**QUOTED PASSAGE:**
--- begin ---

Functions marked with spirfunc calling convention can only be called by another function marked with either spirfunc or spirkrnl calling conventions.
Functions marked with spirfunc calling convention can only call functions marked with spirfunc or spirkrnl calling conventions.
Functions marked with spirfunc calling convention can only have zero or 1 return values.
Functions marked with spirfunc calling convention are only visible to the device.
Variable arguments are not allowed, except for printf.
This calling convention does not specify the how it is lowered to registers or how the return value is specified.
spirkrnl calling convention -
Inherits the definition of spirfunc calling convention.
Functions marked with spirkrnl calling convention cannot have any return values.
Functions marked with spirkrnl calling convention cannot have variable arguments.
Functions marked with spirkrnl calling convention can be called by the host.
Functions marked with spirkrnl calling convention are externally visible.

--- end ---

**WRITTEN TASK A:** In the calling-convention text, how many return values can a function marked with the spirfunc calling convention have?
**WRITTEN TASK B:** Please transcribe the calling-convention text between "Variable arguments are" and "any return values.", inclusive.
The listing here has no connection to the calling-convention text.

**GIVEN MATERIAL:**
--- begin ---

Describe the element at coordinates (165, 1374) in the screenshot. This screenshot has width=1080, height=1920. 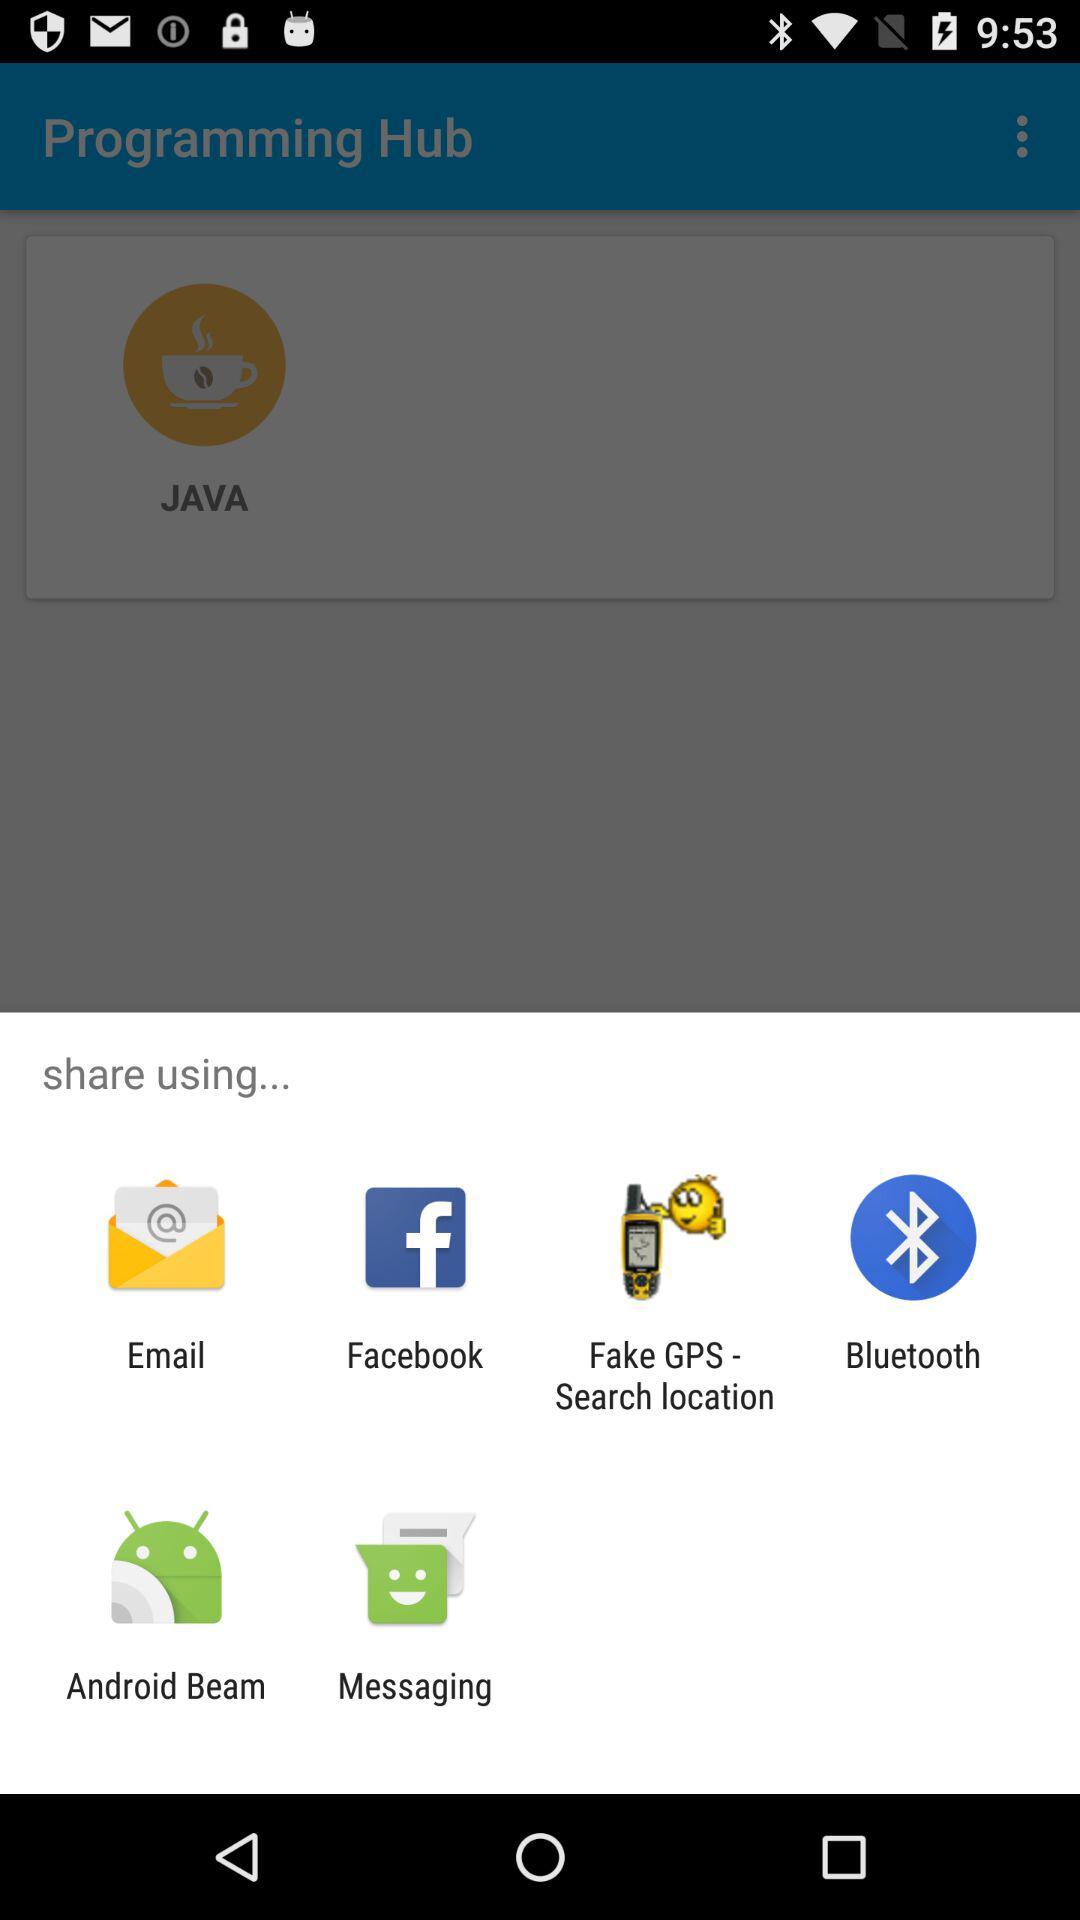
I see `email icon` at that location.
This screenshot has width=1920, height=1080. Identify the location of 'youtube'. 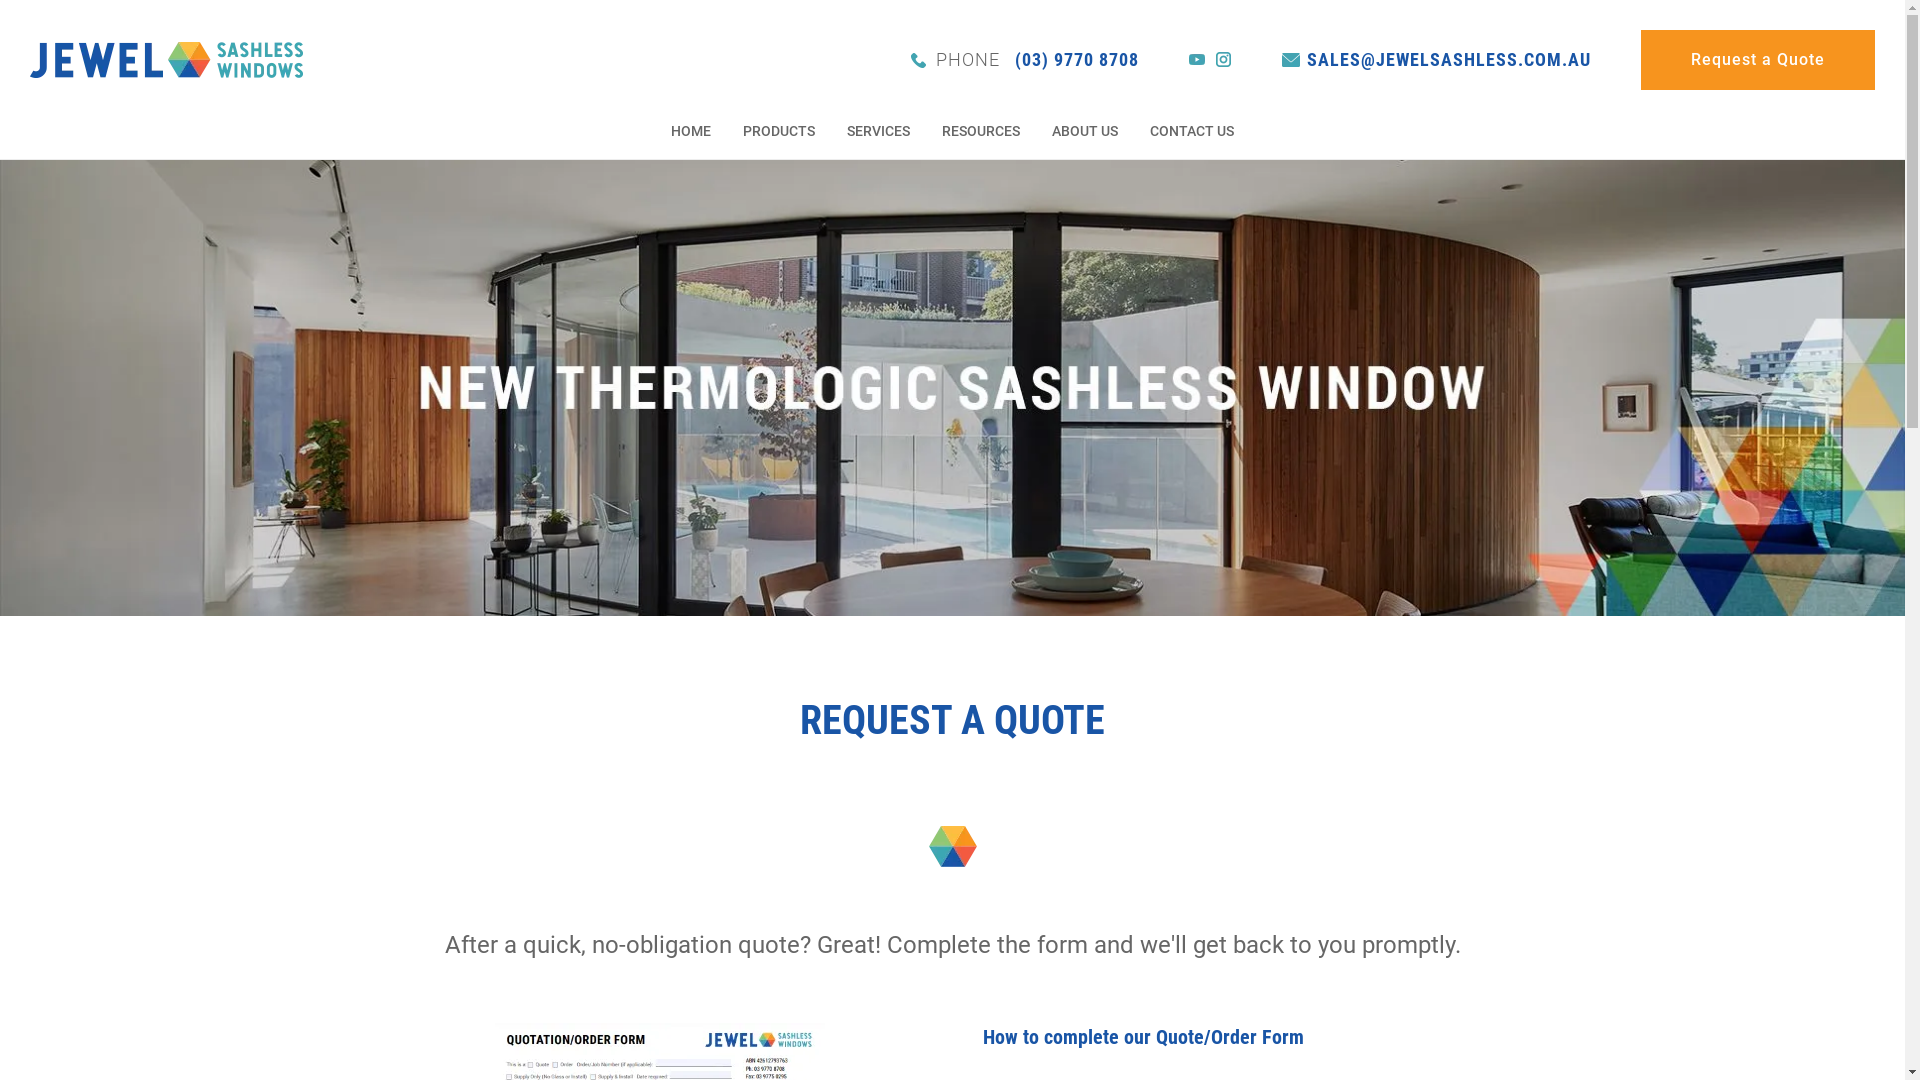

--- end ---

**ANSWER A:** Zero or one.

**ANSWER B:**
Variable arguments are not allowed, except for printf.
This calling convention does not specify the how it is lowered to registers or how the return value is specified.
spirkrnl calling convention -
Inherits the definition of spirfunc calling convention.
Functions marked with spirkrnl calling convention cannot have any return values.